**AIM OF THE TASK**
Pull out every line of the material that contains the word "bedroom" and copy each one as it appears.
────────────────
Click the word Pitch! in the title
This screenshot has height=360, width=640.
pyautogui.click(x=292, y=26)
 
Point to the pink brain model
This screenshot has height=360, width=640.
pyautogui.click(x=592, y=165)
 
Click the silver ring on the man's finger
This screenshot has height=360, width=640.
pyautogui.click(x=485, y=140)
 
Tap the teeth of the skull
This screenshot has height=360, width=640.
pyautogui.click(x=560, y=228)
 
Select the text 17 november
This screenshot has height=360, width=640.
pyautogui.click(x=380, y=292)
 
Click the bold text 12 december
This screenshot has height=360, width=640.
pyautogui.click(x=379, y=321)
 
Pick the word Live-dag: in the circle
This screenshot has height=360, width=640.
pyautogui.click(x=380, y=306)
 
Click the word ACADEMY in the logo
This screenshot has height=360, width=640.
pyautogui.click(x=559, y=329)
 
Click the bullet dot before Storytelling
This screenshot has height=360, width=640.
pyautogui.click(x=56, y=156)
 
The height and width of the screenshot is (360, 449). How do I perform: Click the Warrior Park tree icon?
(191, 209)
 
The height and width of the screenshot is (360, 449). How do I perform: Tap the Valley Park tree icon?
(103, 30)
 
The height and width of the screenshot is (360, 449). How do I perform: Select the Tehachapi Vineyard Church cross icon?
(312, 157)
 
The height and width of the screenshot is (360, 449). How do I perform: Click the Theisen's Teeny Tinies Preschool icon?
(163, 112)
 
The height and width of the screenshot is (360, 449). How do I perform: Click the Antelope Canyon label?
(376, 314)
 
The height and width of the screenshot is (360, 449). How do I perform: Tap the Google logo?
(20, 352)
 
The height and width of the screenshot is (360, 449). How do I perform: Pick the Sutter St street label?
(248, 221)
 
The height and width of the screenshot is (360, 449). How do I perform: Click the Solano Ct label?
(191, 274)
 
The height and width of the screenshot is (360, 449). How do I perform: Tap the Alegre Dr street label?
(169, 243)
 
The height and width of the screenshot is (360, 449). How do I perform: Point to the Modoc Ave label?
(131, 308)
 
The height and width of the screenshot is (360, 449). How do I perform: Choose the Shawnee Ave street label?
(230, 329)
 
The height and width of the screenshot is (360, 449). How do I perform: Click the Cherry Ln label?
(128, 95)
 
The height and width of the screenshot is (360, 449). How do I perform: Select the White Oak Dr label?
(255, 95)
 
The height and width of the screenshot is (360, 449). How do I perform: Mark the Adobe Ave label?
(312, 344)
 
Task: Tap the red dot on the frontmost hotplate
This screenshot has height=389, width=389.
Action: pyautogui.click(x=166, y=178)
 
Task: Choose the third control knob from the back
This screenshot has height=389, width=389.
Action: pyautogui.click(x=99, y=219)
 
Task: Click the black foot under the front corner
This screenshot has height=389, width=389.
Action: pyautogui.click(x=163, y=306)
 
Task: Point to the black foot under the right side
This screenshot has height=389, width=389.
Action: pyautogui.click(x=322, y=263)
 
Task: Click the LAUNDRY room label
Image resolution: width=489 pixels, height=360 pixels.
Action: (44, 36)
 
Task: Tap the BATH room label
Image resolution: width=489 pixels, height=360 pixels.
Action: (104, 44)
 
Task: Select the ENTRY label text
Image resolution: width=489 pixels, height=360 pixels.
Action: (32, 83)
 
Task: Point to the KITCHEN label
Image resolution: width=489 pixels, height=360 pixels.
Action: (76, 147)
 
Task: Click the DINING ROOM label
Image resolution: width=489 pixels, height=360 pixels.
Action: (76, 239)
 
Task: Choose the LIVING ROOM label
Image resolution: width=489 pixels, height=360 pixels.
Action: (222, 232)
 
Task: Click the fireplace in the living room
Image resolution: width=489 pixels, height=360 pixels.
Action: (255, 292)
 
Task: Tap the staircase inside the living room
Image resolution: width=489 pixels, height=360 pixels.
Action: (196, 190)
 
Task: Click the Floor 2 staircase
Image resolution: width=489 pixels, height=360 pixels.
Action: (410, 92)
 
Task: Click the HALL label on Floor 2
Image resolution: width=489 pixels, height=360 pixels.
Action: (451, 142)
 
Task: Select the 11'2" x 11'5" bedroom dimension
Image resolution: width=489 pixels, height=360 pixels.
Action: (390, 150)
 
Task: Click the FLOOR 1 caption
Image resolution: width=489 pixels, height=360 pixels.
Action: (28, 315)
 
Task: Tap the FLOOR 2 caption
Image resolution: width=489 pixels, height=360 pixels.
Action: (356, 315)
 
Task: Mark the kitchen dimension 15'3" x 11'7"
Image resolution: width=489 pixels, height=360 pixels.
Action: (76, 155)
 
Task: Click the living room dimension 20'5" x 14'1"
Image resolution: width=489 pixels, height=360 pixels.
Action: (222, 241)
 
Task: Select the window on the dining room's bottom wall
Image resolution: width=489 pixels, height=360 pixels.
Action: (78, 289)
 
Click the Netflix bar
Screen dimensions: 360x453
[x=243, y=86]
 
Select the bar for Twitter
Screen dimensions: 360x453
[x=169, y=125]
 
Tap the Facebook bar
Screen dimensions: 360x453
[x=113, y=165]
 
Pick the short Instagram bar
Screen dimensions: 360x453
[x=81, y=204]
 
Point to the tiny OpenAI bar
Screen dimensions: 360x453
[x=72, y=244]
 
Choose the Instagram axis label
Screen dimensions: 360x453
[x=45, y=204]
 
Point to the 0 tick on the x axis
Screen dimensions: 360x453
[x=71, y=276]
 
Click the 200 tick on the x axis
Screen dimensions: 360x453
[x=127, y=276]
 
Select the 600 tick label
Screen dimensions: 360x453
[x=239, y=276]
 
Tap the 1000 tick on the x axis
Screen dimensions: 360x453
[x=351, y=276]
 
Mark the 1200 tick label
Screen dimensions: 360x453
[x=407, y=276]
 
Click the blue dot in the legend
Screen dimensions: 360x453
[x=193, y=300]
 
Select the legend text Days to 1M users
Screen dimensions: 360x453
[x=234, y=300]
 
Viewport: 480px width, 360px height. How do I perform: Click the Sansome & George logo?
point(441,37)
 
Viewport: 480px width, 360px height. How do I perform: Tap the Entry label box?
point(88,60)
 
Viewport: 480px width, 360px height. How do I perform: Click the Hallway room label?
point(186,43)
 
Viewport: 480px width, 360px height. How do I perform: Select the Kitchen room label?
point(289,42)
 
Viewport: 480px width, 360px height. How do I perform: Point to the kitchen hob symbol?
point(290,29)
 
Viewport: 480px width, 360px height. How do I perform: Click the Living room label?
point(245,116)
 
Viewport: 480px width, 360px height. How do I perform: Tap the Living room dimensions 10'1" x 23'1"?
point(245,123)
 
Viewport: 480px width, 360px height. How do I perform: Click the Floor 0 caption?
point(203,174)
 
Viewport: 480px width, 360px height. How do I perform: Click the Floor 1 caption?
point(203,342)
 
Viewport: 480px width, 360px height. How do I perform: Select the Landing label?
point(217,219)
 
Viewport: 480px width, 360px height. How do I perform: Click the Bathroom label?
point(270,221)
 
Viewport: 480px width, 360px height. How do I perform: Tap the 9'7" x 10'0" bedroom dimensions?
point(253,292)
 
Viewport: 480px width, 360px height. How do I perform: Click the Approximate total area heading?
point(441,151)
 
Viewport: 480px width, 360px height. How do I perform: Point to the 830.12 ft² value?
────────────────
**FINAL RESULT**
Task: Select the 11'2" x 11'5" bedroom dimension
Viewport: 480px width, 360px height. How do I perform: Tap the 9'7" x 10'0" bedroom dimensions?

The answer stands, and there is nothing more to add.